Car leases are still popular finance options in the automotive industry because of their flexibility. They let vehicle owners decide if they want to keep the cars after the lease ends or switch to another model. Further, the borrower can buy out the lease to keep their current vehicle.
A Standard Auto Loan vs. a Lease
While a standard loan and lease are financing options, their formats differ. A traditional loan has a set amount of monthly payments. Its lifetime depends on the payoff value you choose. For instance, you choose a loan that lasts 36 or 60 months. You receive the vehicle’s title after you make the last payment.

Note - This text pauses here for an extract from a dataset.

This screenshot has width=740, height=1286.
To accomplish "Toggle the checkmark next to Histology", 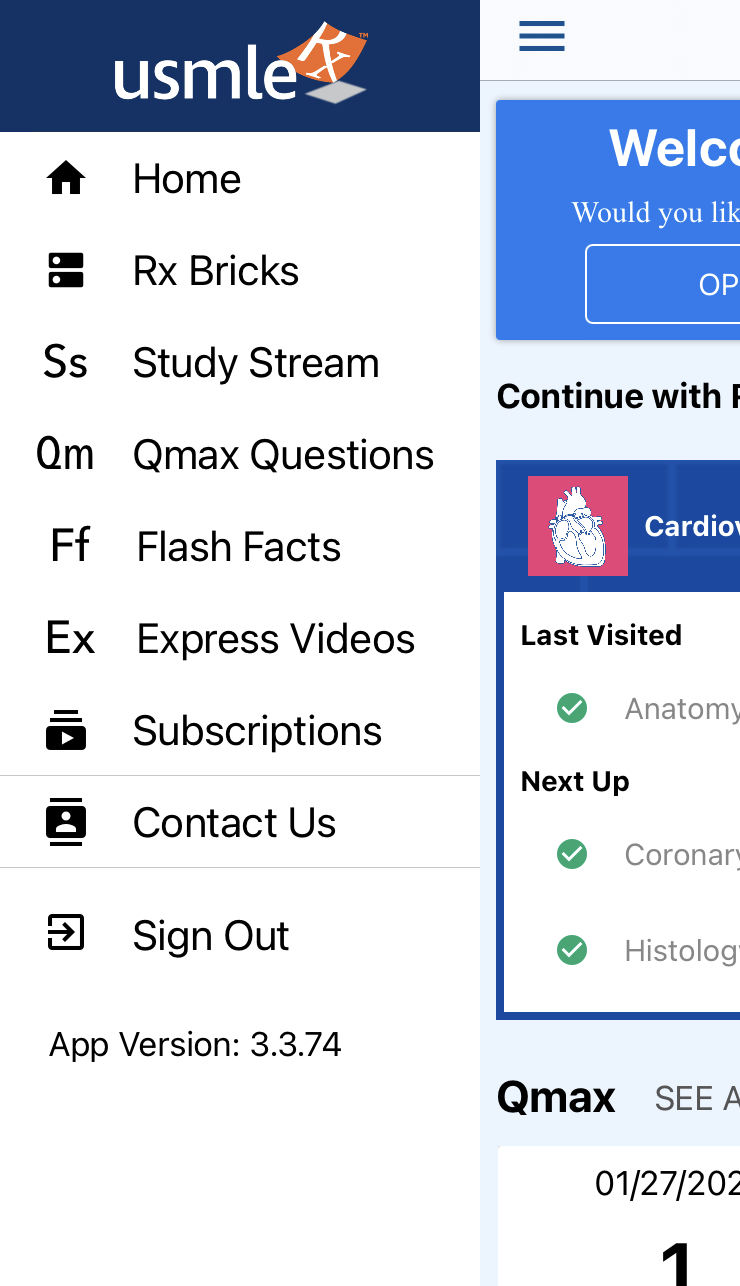I will [572, 950].

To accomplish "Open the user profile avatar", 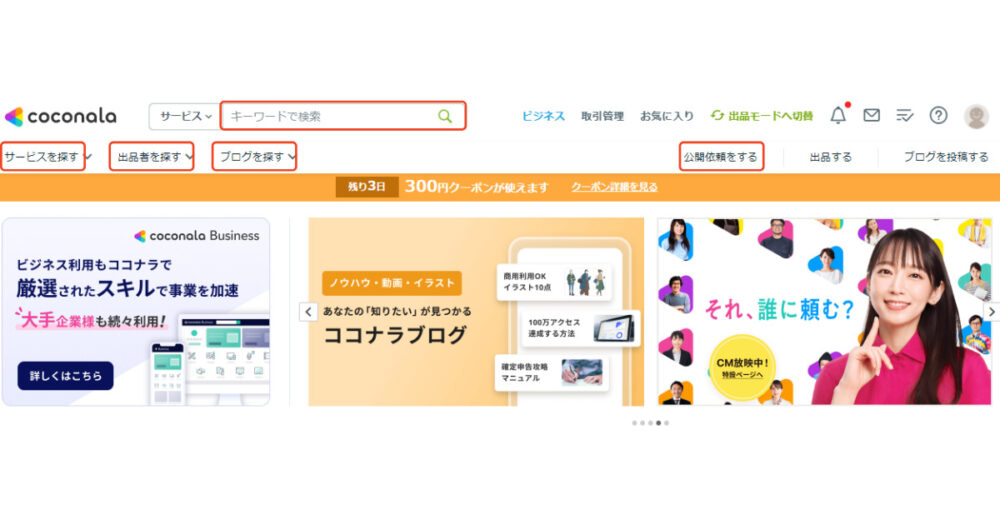I will tap(976, 116).
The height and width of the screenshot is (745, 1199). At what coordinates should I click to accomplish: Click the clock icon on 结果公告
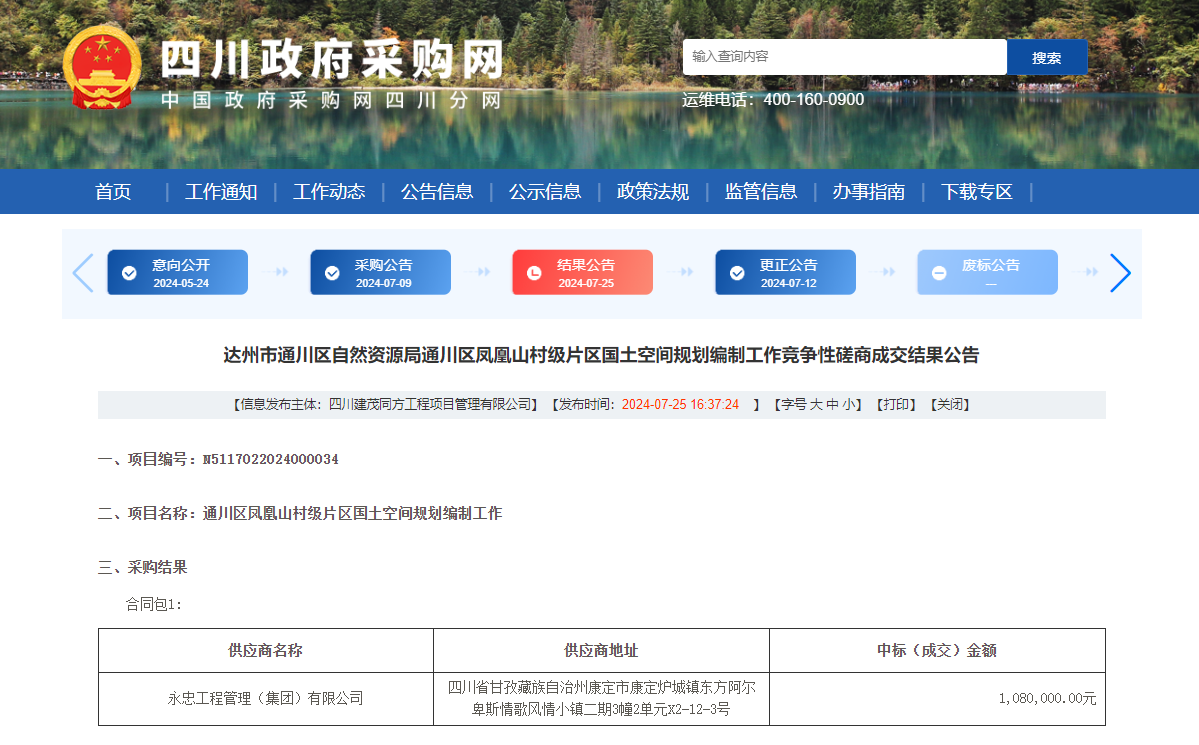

On the other hand, leases are short-term loans of 36 months. Payments, which can be lower than traditional loans, are based on the car’s depreciation value during the lease. At the end of the term, you return the vehicle and walk away or lease a new one.
What is a Lease Buyout?
A lease buyout allows you to purchase the car you currently drive. The cost is based on a value predetermined by the leasing agency. Thus, you keep the vehicle once the lease terms end.
How to Determine the Lease Buyout
First, review your existing lease agreement. Standard documents outline the car’s residual value when the loan ends. This is the amount you pay plus additional taxes and registration fees from your local division of motor vehicles (DMV).
The value isn’t always lower than the original price. It’s based on the previous cost for the specific make and model. It also reflects the car’s market demand. If it’s a popular model, then the residual price may be higher than the original Manufacturer Suggested Retail Price (MSRP).
The good news is this value is usually negotiable. An internet search of used car sites provides information on current prices. Take this data to the leasing agent when ready to negotiate a buyout.
Conversion to a Standard Auto Loan
The buyout can be a cash transaction. However, many people can’t afford this option. So, they consider a traditional auto loan.
The new loan’s interest rate might be higher than what you paid on the lease. If you attempt to refinance an auto loan with bad credit, the rate might exceed what you can afford.
According to Lantern by SoFi, “Sometimes refinancing bad credit can actually be a good idea. Speak with your leasing agent first and see what they can do. Your previous good standing could lower the interest rate when you switch to a traditional loan. But you should proceed with caution.”
A shorter-term loan also helps lower your interest rate. Plus, it allows you to pay off the car earlier than expected. As a result, money is freed up for repairs or for a new vehicle.
Consider a lease buyout if you enjoy driving your car. In the end, it’s a good return on investment. On top of this, you don’t have to adjust to a new vehicle every few years.